What is an internal job posting?

When you recruit from your current employee pool, instead of posting a job ad for external candidates…you might use an internal job posting. 

It could be in the form of an internal email, a post on an internal company page, or a posted note on your office bulletin board.

Note: Job posting templates (and software that helps you create them…like Text Analyzer) can save you LOADS of time, and keep your internal postings consistent, and bias-free.


7 Examples of an Internal Job Posting Template

I dug around for internal JD templates… and found 7 examples companies use the most.

Here they are:

1. An internal job posting email template

Many companies recruit internally…through email. For an internal job posting email, you will give a complete position description, with role details and info on applying, just like an external job posting.

But you can leave out sections like “About Us.” Here’s an internal job posting announcement email template you might find useful:

Internal job posting email template (source: Workable)

Email subject line: Internal job opening: [Job_title] / Looking for a new [Job_title]

Hi all,

As you may already know, there’s a vacancy for a [Job_title] in our [Department, e.g. Marketing Department.] Although we plan to publish this job opening to external channels, we strongly encourage any current employee who is interested in the role to apply.

Our new [Job_title] will work on the [e.g.
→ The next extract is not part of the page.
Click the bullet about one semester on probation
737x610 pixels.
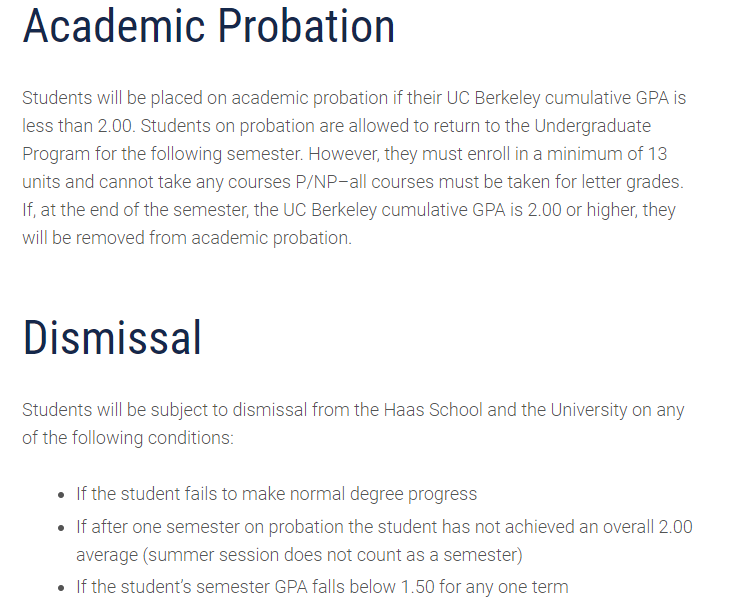384,540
Product Marketing] team and be responsible for [mention two or three main duties.]

To be considered for this role, you [mention must-have and nice-to-have requirements, e.g. should have experience monitoring and deploying software using Python or Ruby and be interested in learning more about virtualization and automation scripts.]

Click here [insert link to job ad] for a full job description.

To apply for this role, reply to this email by [date] with your resume and explain why you’re interested in this position.

Feel free to contact our HR team [include contact details] or refer to our company’s internal job posting policy [insert link or mention that you’ve attached the relevant file] if you have any questions about the position or the process.

Best regards,

[Your name]

[Your email signature]


2. A job description on your intranet (or corporate website)

If your company has an intranet for internal hires, you can post a job ad there. This way, proactive employees looking for transfers or promotions are likely to see it. And, this seems pretty obvious, but posting an open position on your company website is common too. Even if it is for an internal role.

Some companies include a special link for internal candidates to apply (vs. external). If everyone applies the same way, you can include “Internal Job Posting” language in the posting if you only want to recruit internally.

If you’re accepting external candidates too, you might include a line saying “current employees are encouraged to apply” or “qualified internal candidates encouraged to apply!”

No matter if you are recruiting via email, career site, or bulletin board…here’s a free internal job posting template to help get you started:

[Your logo]

Internal Job Posting — Confidential


[Here, insert the job title] 

Tip: keep the job title short, three words or less. 



[This is where you write a paragraph about the role.]

Tip: The job summary should concisely explain the job functions for the position. Including a job summary at the beginning of your JD helps to attract the right internal candidates.



[This is where you talk about your internal candidate.]

Include a sentence on:

  • what they will do
  • some goals they will reach for
  • how they work with the team (or other teams)

Tip: Look at other companies for inspiration. 



[Here is where you can list the duties for the day-to-day of the role.]

Tip: Keep your “responsibilities” lists short. Using more than 7 bullets might make candidates feel underqualified or overwhelmed.

Take a look at the example below:

  • Manages the finance function for the accounting team
  • Guides a team of managers and individual contributors
  • Consults with the executive team on financial plans
  • Manages vendor relationships and accounting



[This section is where you list basic qualifications and experience that make up the role requirements.]

For example:

  • A degree with a focus in accounting or finance
  • Experience in a finance function or other relevant area of business
  • Experience in people management
  • Experience with internal finance and accounting policies

Tip: Include your preferred requirements here or create a “Preferred Requirements” section if there are more than two. 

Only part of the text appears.